I making some realism mod for IL1946 and need info about performance of Spitfire MK V with Merlin 45.

I have problem with Merlin 45 and boost which was used early in 1941. 

Most Spitfire MKV RAF test in 1941 was made using only + 9 lbs so performance of these plane was derated.

Spitfire Mk VB W.3134 Report

Some charts show that Spitfire MK V with Merlin 45 could get +12 lbs emergency power or even +16 lbs.













So how its really look? RAF didnt test Spitfre MKV initialy with emergency power? Or +12 lbs ( or +16 lbs) was initialy not allowed Merlin 45?

Any help?


----------



## HoHun (Apr 11, 2009)

Hi Kwiatek,

>So how its really look? RAF didnt test Spitfre MKV initialy with emergency power? Or +12 lbs ( or +16 lbs) was initialy not allowed Merlin 45?

It's pretty certain that the +16 lbs/sqin rating resulted from technical changes implemented in about August 1942 and communicated to the squadrons by an Air Ministry memorandum, reproduced in Price' "Spitfire - The Complete Fighting History".

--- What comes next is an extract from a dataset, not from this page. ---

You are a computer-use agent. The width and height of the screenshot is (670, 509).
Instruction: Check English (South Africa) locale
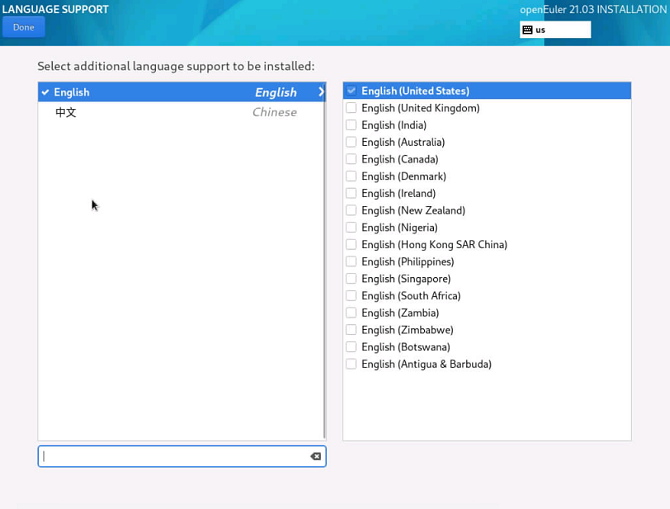(x=351, y=295)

It's not entirely certain if the Spitfire V was initally cleared for +12 lbs/sqin, or if it started into service with +9 lbs/sqin only. I tend towards the latter opinion.

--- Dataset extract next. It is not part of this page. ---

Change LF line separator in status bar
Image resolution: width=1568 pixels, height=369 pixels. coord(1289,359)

I think there was an in-depth discussion of this topic already here on this board, but I can't seem to find it currently 

Regards,

Henning (HoHun)


----------



## Kwiatek (Apr 11, 2009)

Thx HoHun for quick replay. So i think i got still a problem 

Difference between 9 lbs ans 12 lbs is very noticable at low to medium alt so it make big difference between Spit MK V and 109 F performance comparison.

Maby there is someone who can resolve it?


----------



## HoHun (Apr 11, 2009)

Hi Kwiatek,

Here is the old thread: http://www.ww2aircraft.net/forum/engines/merlin-40-series-performance-curves-16568.html

Regards,

Henning (HoHun)


----------



## claidemore (Apr 11, 2009)

It gets confusing comparing climb, all out level, takeoff and combat power levels. In a later date Merlin 45 the numbers would be 12 lbs takeoff, 9 lbs climb, 16 lbs combat (5 min.)

I always understood the numbers as being 9 lbs for *takeoff*, with 12 lbs emergency *combat *power (for 1941),,,,and 12 lbs *takeoff*, with 16 lbs emergency *combat *power (for 1942). 

They also used different boost levels at different rpms, for example, the Merlin XII used 12 lbs boost at 2270 rpm for takeoff (3 min), but 9 lbs boost at 3000 rpm for max combat (5 min).


----------